Line tally for the word "chuyển": count the lines below that contain it and reply with the number alone.

Segment Start: DATASET ENTRIES

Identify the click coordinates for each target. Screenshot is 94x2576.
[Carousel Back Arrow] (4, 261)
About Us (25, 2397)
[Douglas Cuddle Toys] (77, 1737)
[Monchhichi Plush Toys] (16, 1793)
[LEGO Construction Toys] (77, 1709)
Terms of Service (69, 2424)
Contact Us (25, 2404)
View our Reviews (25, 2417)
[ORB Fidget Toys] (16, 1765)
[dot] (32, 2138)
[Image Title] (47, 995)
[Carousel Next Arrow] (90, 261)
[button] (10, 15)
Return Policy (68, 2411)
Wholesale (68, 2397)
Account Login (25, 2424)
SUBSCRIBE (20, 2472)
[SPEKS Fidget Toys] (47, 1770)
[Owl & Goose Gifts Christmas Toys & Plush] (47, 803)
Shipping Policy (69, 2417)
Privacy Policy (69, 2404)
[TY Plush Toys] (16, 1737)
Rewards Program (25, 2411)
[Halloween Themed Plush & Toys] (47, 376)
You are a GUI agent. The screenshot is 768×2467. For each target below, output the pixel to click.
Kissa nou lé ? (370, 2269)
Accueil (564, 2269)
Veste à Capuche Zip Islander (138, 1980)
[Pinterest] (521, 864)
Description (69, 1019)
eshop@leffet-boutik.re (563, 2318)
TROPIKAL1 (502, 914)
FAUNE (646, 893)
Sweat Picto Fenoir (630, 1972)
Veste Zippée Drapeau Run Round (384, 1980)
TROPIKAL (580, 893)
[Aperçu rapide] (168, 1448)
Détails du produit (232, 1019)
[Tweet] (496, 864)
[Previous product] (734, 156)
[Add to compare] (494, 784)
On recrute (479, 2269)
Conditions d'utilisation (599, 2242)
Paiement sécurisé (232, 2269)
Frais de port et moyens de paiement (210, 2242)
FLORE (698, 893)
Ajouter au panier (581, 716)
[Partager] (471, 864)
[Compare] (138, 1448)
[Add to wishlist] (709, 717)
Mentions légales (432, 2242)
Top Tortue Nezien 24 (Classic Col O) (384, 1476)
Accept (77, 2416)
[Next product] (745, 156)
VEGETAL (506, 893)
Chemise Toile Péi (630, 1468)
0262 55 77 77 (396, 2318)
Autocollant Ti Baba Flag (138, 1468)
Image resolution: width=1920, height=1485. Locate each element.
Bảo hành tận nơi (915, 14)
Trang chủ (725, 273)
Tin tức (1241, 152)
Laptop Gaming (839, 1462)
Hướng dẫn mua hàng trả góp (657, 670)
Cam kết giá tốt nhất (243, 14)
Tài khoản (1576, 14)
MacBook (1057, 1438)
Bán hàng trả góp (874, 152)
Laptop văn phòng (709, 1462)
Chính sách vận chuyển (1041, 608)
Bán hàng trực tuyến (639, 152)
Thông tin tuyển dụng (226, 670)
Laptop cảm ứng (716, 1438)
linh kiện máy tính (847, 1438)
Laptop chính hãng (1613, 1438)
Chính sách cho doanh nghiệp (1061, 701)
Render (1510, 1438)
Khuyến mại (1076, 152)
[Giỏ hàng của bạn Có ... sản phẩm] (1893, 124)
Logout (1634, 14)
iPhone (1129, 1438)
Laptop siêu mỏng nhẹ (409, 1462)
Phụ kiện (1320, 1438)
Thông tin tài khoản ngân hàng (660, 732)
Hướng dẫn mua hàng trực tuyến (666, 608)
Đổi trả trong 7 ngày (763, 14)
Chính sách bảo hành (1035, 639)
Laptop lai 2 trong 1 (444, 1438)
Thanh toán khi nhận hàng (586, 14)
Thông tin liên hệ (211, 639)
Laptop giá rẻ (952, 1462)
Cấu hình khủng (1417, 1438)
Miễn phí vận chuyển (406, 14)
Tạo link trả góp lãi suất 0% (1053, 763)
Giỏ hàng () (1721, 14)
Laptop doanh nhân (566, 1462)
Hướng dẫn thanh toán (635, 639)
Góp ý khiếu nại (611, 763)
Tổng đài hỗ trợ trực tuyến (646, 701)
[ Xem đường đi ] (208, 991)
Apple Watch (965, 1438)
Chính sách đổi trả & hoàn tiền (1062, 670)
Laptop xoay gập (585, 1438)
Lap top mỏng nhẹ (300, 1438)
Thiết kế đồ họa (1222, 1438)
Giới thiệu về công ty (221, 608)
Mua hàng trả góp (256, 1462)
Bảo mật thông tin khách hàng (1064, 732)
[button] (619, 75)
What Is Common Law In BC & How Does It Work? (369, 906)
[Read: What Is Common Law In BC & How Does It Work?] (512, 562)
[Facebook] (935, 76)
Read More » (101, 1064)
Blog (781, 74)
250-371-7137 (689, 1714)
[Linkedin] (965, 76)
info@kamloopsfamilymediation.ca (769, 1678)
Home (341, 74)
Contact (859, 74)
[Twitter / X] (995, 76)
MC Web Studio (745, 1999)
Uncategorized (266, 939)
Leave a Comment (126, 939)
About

Segment End: DATASET ENTRIES

**ANSWER BOX**
2